Wrong. HAVOK is written by PhD's. These aren't your average games programmers. I am an average programmer I can't get a physics engine right. Also those 6 months while those 3 programmers are writing a physics engine is 6 months they haven't devoted to gameplay. Id are fortunate in the fact that they don't get feature creep, they don' t have milestones, and are under zero pressure from the publisher.

Also, you don't need to know Physics to make a renderer. I wrote a renderer in software years before I wrote any physics.
 
Mournblade said:
Have you ever wrote a physics engine? Doubt it. To even get a half decent physic engine you have to put a hell of a lot of time and effort into it. First you have to get a decent maths engine written. I don't just mean implement the add/sub mul/divs as operators and use that since that would be slow. No - this is really grind it down using intermediate structures for storage of temporaries and then grind it out to SSE/3DNow/Altivec/Whatever. Yes JC probably could do a true physics engine and it would be quite good, but HAVOC have had years of experience, they have PhD's writing the stuff (an advert for a physics engine programmer in Newcastle UK, was advertised at £50,000 a year). Besides previous id games had enough physics so it 'seemed' right which is very different to if it is right. HAVOC is about it being near-as right as within the polling constraints.

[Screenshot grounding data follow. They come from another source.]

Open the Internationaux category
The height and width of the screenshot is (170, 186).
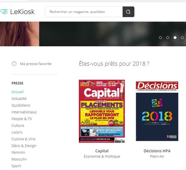click(x=24, y=112)
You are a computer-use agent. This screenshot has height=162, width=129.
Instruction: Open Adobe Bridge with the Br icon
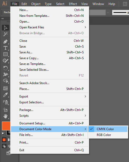point(125,4)
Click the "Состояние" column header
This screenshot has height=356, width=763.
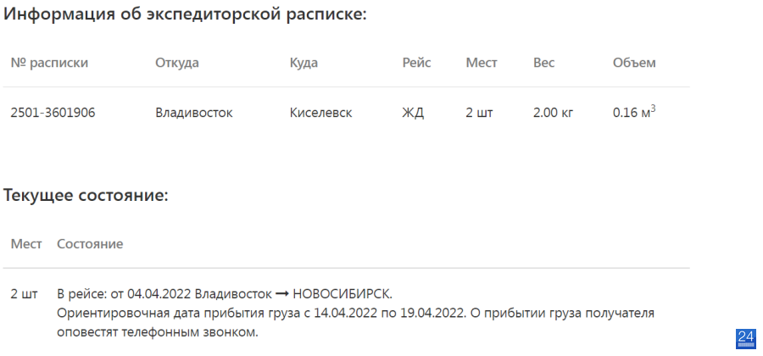[90, 243]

In short. The Doom3 physics engine will be nowhere near the HAVOC engine. It will implement enough maths so the rag-doll effect looks good, not so it is right. If JC would care to disagree then I would thrash out an argument with him. I started a physics engine (for car sims) and it is a real bitch to stop everything falling apart as it approaches zero state fluctuations.

Remember - everything is an approximation to a real.

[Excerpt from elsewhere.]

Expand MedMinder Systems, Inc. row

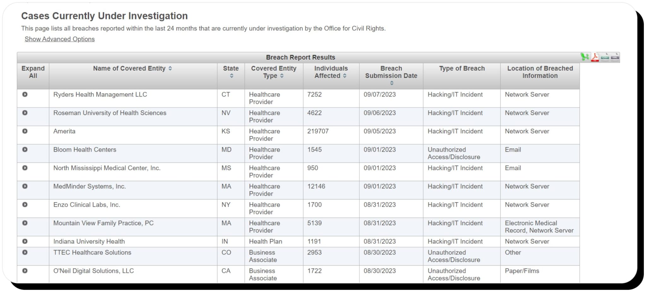pos(25,186)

Physics is the basis of a 3d engine. Just that lately CPU's are powerful enough to do more physics so they are being added. There are free physics engines out there that are as good as Havok. A Ph D means nothing, all ya really need is high school phyiscs to do what havok is doing now (and be a really good programmer). I'm sure you have heard of ODE, ya might want to take a look at it cause its got rag doll and vehicle physics just like Havok. It doesn't have fluids or air, but really those aren't that hard since they are an entity of thier own.
 
One last thing before I hit the sack: ATI haven't done anything to OpenGL in over a year.

Wow. Neither has MS since the introduction of it with NT4.0.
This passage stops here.